> _PROMPT A_:
Write out the part of the yellow fever passage that opens with the words containing "The incubation period" and closes with "of yellow fever.", keeping every word unchanged.
> _PROMPT B_:
Pick up the passage on yellow fever where it stops and write what comes next.

Yellow fever is a mosquito-borne viral illness found in tropical and subtropical areas in South America and Africa. Transmission is primarily via Aedes and Haemagogus species of mosquito. It can present with varying clinical features ranging from a self-limited, mild febrile illness to severe hemorrhage and liver disease. The “yellow” comes from jaundice that affects some patients with severe disease. The disease is diagnosed by history travel to an endemic area, exposure to infected mosquitoes, vaccination history, symptoms, and laboratory findings. Most cases are self-limited and resemble many other common viral infections. Of those who develop severe disease mortality can approach 50%. Unlike many other mosquito-transmitted viruses, infected humans are not dead-end hosts and may infect mosquitoes during periods of viremia and spread the virus. There is no specific antiviral therapy, but there is an effective vaccine recommended for travelers to endemic areas. Other than vaccination, prevention of mosquito bites is the best way to avoid contracting the virus.
The virus is an RNA virus of the genus Flavivirus, closely related to the viruses that cause West Nile, St. Louis, and Japanese encephalitis. Tree-hole breeding mosquitoes, such as Aedes aegypti and Haemagogous species, transmit yellow fever during the rainy season. The yellow fever virus has three distinct transmission cycles: jungle, intermediate, and urban. The jungle cycle involves transmission between non-human primates (monkeys) and mosquitoes. Humans are infected through infected mosquito bites while visiting or working in the jungle. The intermediate cycle occurs in the African savannah and involves humans who live or work in jungle border areas. Transmission may be between monkey and human or humans via mosquito vectors. The urban cycle involves a viremic human who contracted the virus in either the jungle or intermediate cycle who then returns to an urban area. Humans develop significant viremia to infect mosquitoes, which can then transmit the virus to other humans in urban areas. Person to person or primate to human transmission has not been reported without the involvement of a mosquito vector. 
Vaccination has decreased worldwide epidemics of yellow fever, but the infection has reemerged in many parts of Africa and South America. No one is immune from yellow fever, and it occurs in people of all ages and races. The highest mortality rates are reported in infants and elderly, who often have depressed immune systems. yellow fever is very rare in the United States. Most cases are diagnosed in unvaccinated travelers to sub-Saharan Africa or South America. While most people develop a self-limited infection, those who develop severe disease.
The incubation period is 3 to 6 days. Once acquired, the virus quickly spreads to multiple organs in the body. The liver is the most important organ affected by yellow fever. It produces profound jaundice due to liver damage. The kidneys also undergo similar pathological alterations and can lead to acute renal failure. When the upper gastrointestinal (GI) tract is involved, the gastric acid mixed with blood produces what is known as black vomit. Central nervous system (CNS) features include cerebral edema and hemorrhage. Encephalopathy is also a common feature of yellow fever.
The diagnosis requires a thorough travel history and record of immunization. Patients may present with headache, malaise, jaundice, and myalgias with severe back pain commonly reported. A physical exam may reveal the Faget sign or pulse fever dissociation, facial flushing, and conjunctival injection. During the most toxic phase, patients develop jaundice, dark urine, and vomiting. Bleeding may occur from mucous membranes and in the gastrointestinal tract. Symptoms may mimic those of malaria, leptospirosis, viral hepatitis, other hemorrhagic fevers, dengue, and other flavivirus infections.

> _SUPPLIED ENTRIES_:
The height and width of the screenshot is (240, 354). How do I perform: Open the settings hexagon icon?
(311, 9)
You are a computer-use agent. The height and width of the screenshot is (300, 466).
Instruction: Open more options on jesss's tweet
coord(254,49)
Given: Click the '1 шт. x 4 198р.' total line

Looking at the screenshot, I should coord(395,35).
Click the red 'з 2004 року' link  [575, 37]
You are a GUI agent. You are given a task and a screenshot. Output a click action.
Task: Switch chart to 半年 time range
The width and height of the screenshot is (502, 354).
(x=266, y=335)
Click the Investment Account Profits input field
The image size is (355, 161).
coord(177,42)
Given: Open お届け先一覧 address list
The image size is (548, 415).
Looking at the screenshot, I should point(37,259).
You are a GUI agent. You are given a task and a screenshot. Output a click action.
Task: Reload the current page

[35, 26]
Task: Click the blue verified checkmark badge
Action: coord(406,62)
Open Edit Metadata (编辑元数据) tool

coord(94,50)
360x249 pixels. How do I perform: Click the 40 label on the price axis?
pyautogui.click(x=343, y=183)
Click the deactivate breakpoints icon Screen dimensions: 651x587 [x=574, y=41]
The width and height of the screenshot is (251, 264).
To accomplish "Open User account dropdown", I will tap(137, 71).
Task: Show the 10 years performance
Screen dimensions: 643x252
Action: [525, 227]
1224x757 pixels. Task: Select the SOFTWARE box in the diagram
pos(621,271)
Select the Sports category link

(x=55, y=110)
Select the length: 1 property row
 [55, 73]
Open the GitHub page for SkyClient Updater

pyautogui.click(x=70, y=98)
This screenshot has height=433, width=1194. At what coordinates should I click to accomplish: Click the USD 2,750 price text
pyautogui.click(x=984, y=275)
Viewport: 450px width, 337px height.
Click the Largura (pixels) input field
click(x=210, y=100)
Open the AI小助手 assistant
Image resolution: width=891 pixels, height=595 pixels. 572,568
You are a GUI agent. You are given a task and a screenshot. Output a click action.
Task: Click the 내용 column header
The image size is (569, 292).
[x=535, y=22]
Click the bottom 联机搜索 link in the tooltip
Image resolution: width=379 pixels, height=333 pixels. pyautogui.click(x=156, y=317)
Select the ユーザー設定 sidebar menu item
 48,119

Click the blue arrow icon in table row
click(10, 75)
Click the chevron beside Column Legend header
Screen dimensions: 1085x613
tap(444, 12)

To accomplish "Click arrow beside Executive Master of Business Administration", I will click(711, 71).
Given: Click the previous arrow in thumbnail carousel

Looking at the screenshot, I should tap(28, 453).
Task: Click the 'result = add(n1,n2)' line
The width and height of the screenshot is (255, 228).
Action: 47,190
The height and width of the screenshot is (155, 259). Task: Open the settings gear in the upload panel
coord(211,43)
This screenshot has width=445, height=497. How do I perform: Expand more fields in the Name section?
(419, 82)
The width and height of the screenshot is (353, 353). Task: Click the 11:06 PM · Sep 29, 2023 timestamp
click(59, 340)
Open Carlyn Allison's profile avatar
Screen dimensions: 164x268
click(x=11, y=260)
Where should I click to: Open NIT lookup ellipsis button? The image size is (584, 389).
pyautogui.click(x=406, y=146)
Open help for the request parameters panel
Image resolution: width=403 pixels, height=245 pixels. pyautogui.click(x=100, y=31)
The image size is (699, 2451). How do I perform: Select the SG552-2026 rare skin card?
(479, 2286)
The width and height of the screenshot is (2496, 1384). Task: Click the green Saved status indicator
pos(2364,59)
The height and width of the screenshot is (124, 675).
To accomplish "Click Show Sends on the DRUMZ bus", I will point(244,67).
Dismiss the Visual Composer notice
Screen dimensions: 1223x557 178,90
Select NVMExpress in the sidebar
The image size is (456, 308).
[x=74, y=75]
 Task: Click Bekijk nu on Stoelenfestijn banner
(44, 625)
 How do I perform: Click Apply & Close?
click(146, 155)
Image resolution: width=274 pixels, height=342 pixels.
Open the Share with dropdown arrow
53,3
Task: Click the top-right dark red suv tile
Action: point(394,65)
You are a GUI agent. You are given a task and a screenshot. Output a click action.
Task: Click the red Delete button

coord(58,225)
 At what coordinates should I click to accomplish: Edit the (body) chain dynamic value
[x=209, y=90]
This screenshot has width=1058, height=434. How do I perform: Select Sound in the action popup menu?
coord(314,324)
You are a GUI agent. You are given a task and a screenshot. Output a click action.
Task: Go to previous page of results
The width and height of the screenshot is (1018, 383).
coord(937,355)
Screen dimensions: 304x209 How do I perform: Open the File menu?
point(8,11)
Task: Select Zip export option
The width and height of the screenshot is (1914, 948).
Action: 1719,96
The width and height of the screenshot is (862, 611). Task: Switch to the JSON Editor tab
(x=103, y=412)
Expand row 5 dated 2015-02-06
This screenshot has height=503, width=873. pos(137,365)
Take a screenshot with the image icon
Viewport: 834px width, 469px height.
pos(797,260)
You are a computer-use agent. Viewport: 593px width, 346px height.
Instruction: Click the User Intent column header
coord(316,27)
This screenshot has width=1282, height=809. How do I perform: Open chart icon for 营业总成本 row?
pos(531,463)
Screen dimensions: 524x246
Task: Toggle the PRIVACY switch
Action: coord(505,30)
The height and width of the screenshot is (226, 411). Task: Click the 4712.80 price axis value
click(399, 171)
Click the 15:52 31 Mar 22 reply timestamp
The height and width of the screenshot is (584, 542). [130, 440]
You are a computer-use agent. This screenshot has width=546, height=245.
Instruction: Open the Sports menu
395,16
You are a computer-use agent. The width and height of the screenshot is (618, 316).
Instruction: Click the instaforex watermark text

> _WRITTEN ANSWER A_:
The incubation period is 3 to 6 days. Once acquired, the virus quickly spreads to multiple organs in the body. The liver is the most important organ affected by yellow fever. It produces profound jaundice due to liver damage. The kidneys also undergo similar pathological alterations and can lead to acute renal failure. When the upper gastrointestinal (GI) tract is involved, the gastric acid mixed with blood produces what is known as black vomit. Central nervous system (CNS) features include cerebral edema and hemorrhage. Encephalopathy is also a common feature of yellow fever.

> _WRITTEN ANSWER B_:
Rapid detection methods include detection of yellow fever antigen using monoclonal enzyme immunoassay in serum specimens and detection of viral genome sequences using polymerase chain reaction (PCR) assay. Yellow fever can be diagnosed using ELISA and serology titers of antibodies. Other investigations depend on what organ is involved. If there is evidence of altered mentation, a lumbar puncture and a CT scan are performed. Blood work may reveal leukopenia with elevated transaminase levels. If the liver is involved, the coagulation profile may be abnormal. Most yellow fever specific testing can be done at the CDC, but reports will be sent to the state health department. When sending blood samples directly to the CDC, the health department should be informed.
Yellow fever is a reportable infection. Once the virus is contracted, symptoms develop after 3 to 6 days. There is no specific treatment, but severe cases require aggressive supportive care and hydration. Patients should be managed in the intensive care unit (ICU) and closely monitored for disseminated intravascular coagulation (DIC), hemorrhage, kidney, and liver dysfunction. Coagulopathy is managed with fresh frozen plasma, and renal failure may require dialysis. Even though yellow fever is not transmitted from person to person, isolation of the individual should be undertaken until the diagnosis is confirmed. Universal precautions are required when looking after patients with yellow fever although person-person transmission of the virus is unlikely. Infected patients should avoid mosquitoes, as they may transmit the virus to mosquitoes, which can serve as vectors for infection other patients.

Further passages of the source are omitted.